• Task details:
Every line below that has the string "from" adds one to the count. Give that count by itself.

....

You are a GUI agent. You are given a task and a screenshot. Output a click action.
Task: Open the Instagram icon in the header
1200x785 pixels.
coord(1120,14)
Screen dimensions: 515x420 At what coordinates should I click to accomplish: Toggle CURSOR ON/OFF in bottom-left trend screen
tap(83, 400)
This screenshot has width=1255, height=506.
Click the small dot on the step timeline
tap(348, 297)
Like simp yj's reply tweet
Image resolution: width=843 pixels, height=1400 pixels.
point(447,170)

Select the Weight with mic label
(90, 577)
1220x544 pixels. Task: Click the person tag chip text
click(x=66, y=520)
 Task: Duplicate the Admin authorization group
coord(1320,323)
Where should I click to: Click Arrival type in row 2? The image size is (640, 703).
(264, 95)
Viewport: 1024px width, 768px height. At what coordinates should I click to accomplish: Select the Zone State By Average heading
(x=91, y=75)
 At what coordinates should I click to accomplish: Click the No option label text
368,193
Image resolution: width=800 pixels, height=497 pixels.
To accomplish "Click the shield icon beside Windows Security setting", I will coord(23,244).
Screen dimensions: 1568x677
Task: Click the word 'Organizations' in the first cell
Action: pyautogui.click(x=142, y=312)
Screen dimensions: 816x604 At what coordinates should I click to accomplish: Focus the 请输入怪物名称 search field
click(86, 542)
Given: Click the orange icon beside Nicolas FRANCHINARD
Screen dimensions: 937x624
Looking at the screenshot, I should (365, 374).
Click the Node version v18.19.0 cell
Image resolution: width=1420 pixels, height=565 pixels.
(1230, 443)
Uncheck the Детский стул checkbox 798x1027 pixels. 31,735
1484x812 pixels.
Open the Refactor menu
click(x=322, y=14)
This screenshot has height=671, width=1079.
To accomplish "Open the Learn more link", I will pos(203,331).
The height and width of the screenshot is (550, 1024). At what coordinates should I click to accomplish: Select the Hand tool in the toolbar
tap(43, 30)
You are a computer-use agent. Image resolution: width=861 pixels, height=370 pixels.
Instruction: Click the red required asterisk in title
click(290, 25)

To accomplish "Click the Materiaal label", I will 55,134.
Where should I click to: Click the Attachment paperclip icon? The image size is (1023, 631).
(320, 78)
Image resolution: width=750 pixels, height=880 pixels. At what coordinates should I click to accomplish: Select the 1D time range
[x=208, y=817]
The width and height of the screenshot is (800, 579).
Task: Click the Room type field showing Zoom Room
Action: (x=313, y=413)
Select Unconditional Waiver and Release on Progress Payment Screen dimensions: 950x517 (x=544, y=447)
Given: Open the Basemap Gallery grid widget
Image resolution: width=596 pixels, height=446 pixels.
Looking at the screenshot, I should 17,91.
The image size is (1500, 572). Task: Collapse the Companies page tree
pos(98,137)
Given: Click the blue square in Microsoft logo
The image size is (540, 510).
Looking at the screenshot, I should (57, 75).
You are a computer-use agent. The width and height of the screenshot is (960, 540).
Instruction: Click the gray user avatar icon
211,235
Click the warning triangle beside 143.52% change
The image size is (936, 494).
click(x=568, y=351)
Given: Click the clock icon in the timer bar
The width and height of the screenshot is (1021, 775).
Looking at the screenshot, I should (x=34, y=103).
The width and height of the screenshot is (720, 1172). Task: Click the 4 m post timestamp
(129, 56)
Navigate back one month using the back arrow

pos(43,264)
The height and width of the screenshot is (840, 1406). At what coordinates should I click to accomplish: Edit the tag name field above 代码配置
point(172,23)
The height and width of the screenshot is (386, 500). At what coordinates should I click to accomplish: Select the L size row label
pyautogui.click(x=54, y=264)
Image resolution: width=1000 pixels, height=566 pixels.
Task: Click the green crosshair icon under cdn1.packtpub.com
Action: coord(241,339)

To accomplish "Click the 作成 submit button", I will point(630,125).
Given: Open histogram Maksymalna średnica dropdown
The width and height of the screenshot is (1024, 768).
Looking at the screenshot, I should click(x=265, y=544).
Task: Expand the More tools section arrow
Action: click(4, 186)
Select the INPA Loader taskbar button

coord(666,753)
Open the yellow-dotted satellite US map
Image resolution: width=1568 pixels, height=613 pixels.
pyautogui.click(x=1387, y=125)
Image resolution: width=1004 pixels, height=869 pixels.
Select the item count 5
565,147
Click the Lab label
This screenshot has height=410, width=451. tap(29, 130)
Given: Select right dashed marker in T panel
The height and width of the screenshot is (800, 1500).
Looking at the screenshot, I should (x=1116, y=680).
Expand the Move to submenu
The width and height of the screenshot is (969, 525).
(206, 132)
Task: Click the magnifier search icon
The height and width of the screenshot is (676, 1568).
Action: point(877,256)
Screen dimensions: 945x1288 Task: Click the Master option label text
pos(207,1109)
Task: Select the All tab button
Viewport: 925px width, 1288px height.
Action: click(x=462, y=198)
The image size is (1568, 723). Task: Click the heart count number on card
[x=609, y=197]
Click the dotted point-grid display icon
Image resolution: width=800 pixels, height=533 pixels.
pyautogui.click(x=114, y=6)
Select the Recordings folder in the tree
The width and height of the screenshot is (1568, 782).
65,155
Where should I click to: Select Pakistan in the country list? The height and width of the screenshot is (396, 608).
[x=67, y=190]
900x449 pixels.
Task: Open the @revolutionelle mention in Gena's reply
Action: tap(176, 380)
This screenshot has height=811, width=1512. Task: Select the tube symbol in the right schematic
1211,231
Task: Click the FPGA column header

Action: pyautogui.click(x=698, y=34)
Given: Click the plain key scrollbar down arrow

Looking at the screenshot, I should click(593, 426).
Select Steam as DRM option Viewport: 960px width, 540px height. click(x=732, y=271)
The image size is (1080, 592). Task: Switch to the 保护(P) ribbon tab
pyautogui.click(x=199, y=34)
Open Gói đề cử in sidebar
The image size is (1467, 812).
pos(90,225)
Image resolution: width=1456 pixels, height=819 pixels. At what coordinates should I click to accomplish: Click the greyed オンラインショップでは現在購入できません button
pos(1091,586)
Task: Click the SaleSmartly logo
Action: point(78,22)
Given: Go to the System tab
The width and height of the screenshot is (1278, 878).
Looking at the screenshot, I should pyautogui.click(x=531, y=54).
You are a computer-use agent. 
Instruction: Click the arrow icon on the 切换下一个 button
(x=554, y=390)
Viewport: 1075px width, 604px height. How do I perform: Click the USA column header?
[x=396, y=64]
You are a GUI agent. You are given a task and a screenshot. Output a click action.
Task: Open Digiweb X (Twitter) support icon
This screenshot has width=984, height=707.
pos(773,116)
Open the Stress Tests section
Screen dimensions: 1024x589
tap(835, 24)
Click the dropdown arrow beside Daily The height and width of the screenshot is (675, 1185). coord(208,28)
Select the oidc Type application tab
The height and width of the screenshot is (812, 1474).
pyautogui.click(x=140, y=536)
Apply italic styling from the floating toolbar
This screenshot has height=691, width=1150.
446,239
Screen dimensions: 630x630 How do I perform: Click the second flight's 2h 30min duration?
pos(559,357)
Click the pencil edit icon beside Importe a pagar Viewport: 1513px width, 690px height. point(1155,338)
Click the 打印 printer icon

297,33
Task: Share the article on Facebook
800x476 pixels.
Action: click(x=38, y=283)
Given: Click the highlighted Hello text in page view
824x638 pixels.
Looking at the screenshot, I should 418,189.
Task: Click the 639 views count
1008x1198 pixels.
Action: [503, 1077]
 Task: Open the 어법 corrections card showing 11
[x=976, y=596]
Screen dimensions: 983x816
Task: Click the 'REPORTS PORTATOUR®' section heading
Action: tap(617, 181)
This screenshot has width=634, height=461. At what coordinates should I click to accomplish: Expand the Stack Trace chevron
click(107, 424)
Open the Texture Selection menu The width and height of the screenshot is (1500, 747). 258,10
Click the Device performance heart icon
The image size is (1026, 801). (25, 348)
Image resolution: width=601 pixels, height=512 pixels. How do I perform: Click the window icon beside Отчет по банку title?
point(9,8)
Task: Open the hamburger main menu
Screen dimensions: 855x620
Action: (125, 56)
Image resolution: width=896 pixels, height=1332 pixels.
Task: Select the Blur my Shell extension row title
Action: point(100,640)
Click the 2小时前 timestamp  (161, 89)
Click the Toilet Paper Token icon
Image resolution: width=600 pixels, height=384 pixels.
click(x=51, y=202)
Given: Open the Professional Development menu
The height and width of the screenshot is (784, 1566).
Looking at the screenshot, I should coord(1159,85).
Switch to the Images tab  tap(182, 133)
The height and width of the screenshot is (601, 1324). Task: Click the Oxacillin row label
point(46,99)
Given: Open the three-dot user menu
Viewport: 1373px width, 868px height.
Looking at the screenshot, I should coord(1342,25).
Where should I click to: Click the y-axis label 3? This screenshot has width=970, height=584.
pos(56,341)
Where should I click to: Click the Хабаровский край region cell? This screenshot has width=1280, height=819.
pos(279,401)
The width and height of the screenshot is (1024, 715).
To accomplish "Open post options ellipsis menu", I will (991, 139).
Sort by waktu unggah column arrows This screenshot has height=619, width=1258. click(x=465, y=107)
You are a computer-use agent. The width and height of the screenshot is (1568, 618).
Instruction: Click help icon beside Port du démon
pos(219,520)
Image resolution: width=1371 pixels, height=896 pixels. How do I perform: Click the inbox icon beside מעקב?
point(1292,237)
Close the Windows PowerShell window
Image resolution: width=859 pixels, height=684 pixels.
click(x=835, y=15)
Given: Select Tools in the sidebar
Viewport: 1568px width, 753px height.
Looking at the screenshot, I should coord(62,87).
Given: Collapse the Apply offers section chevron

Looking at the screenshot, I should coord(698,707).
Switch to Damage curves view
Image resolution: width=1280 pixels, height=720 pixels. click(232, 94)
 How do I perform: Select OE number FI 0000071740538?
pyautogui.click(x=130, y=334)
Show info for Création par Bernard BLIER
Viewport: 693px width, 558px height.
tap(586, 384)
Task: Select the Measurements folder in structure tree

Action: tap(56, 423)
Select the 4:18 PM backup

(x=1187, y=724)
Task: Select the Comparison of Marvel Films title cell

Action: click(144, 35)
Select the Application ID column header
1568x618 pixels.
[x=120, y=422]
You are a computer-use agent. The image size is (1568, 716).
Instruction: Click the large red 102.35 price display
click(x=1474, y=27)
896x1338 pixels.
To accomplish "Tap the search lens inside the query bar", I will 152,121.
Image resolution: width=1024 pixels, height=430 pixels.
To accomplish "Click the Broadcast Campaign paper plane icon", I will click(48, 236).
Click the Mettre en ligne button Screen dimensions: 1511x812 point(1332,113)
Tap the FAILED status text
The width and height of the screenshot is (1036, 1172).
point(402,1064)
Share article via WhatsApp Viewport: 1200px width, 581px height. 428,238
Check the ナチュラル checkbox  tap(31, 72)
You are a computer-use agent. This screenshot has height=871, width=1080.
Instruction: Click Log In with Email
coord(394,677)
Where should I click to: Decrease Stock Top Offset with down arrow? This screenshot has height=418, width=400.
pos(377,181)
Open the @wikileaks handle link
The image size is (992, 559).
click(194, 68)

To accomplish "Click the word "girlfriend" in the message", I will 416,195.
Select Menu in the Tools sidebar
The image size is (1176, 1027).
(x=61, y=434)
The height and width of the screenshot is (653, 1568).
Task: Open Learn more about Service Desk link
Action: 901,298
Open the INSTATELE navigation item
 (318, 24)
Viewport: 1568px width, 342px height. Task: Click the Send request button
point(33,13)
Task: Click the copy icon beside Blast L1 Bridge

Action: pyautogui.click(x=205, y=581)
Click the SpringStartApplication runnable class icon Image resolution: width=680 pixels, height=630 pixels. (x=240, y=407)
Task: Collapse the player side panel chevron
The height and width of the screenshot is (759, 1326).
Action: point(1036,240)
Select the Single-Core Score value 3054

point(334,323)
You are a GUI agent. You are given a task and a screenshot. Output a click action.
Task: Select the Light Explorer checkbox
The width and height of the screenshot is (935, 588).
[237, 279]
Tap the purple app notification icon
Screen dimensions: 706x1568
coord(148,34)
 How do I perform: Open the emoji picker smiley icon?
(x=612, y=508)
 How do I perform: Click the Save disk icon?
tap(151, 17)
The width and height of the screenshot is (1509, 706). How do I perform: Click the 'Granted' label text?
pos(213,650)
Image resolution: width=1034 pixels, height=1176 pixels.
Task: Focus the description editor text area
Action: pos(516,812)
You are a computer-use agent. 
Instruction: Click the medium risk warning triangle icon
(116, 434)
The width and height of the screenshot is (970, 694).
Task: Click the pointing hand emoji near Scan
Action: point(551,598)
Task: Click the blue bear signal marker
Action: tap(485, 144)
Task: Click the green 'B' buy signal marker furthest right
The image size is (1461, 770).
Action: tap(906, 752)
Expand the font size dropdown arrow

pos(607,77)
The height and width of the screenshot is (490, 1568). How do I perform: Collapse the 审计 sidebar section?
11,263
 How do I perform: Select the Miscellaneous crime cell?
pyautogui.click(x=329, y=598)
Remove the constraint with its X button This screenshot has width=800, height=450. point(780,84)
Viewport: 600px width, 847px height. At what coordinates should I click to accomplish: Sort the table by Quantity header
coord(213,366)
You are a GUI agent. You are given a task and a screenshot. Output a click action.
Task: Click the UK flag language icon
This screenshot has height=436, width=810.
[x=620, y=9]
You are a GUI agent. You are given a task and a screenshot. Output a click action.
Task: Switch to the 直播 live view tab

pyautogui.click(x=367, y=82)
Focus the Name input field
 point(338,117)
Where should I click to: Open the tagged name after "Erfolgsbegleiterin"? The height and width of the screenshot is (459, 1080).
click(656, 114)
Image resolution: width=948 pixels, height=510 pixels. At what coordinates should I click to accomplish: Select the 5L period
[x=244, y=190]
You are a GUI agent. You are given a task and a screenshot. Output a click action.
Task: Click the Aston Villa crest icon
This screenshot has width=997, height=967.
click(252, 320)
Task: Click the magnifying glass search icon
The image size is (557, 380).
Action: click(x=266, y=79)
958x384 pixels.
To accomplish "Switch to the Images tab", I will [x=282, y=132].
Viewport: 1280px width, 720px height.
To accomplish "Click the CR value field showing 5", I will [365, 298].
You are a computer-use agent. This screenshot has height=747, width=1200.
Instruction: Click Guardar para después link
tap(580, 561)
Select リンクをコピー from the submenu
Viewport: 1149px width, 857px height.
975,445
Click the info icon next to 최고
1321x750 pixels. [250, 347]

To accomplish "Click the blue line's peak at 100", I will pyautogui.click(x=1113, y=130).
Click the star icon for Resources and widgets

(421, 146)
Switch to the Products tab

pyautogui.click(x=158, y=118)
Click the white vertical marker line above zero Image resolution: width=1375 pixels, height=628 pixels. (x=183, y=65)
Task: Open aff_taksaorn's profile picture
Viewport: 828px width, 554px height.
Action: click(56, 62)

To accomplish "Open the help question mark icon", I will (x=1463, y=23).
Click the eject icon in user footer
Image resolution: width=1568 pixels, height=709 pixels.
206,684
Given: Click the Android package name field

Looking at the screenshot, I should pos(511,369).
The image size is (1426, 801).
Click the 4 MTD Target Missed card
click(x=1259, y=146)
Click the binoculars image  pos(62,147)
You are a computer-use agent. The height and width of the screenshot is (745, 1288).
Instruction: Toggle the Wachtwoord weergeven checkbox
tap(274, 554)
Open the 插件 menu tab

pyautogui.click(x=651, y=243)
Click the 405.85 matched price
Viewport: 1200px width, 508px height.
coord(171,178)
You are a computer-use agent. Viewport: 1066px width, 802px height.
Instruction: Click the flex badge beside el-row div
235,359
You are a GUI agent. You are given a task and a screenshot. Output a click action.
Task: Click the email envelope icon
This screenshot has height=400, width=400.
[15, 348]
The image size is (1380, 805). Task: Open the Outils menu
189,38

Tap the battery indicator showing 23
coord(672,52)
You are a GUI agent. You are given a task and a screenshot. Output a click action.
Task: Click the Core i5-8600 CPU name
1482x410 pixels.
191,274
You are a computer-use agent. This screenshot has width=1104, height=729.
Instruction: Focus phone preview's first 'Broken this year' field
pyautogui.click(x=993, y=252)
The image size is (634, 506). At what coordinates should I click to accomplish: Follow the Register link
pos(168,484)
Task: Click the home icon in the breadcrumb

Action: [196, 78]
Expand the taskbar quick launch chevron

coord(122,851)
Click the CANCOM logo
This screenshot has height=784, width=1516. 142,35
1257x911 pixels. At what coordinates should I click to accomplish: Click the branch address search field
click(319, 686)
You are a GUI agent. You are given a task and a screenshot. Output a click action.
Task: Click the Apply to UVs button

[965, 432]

....

• Task answer:
2